Just let that sink in a minute.

Plus, if you ever withdraw some of the cash value, that same amount (or more) will be subtracted from your death benefit amount. That’s a lose-lose situation. You can faithfully invest for decades, but inevitably that money will go back to the insurance company.

The truth is, that’s how some life insurance companies make their money—and it’s why they’re so quick to sell universal life insurance to you in the first place. Don’t let them fool you!

How Much Do I Need to Have to Get Universal Life Insurance Cost?

The cost of universal life insurance depends on your age, gender, overall health, and habits. But one thing’s for sure regardless of any of those things: You’ll get a cheaper—and better—deal with term life insurance.

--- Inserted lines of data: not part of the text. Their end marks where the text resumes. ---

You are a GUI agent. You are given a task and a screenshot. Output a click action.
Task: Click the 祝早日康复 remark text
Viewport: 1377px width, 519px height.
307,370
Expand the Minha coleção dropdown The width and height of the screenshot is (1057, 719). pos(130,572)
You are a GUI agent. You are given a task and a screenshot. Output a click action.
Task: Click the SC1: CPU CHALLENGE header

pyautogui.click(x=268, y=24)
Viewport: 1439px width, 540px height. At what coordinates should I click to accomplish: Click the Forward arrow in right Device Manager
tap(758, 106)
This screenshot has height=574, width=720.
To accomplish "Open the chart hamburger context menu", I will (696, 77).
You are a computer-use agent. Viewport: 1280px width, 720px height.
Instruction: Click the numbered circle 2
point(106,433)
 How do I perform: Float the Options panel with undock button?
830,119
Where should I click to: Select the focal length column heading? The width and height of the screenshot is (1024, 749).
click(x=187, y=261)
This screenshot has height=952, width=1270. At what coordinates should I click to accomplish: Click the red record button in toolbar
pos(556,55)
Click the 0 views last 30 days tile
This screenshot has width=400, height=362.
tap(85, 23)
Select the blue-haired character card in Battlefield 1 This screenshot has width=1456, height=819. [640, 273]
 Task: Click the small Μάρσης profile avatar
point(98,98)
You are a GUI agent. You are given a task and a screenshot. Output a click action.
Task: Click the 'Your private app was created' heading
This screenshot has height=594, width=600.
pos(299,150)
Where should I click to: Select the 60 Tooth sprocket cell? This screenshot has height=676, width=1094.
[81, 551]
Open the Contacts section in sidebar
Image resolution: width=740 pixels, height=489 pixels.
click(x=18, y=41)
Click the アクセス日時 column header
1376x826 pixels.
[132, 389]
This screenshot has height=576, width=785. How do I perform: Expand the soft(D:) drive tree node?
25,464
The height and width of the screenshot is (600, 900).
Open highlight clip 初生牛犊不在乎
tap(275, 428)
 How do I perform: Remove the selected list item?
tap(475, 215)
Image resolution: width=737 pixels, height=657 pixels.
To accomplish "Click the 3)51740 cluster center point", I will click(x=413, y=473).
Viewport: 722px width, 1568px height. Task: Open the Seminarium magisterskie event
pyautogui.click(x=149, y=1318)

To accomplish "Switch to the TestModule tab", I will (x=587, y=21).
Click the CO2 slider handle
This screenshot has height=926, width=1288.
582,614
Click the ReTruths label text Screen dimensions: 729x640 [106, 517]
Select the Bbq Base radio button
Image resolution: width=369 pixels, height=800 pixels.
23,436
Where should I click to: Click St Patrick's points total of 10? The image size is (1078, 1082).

The fees you’ll pay for a cash value universal life insurance policy are huge. There are fees to have insurance in the first place, fees to cover commissions, and fees to cover expenses for the insurance company. And the thing is, because of those crazy-high fees, you’ll build zero cash value in the first few years.

Trust us: The insurance company will make more off of a universal life insurance policy than you.;

Finally

Universal life insurance is a form of permanent life insurance which have a lifetime lasting coverage on the insured provided the insured makes premium payment.

It gives you the flexibility to adjust your premium and death benefits when needed. This is in contrast to term life insurance which only provides coverage for a set period of time, say 15 or 20 years. Universal life insurance can be purchased by individuals but is also regularly offered by employers as group universal life insurance.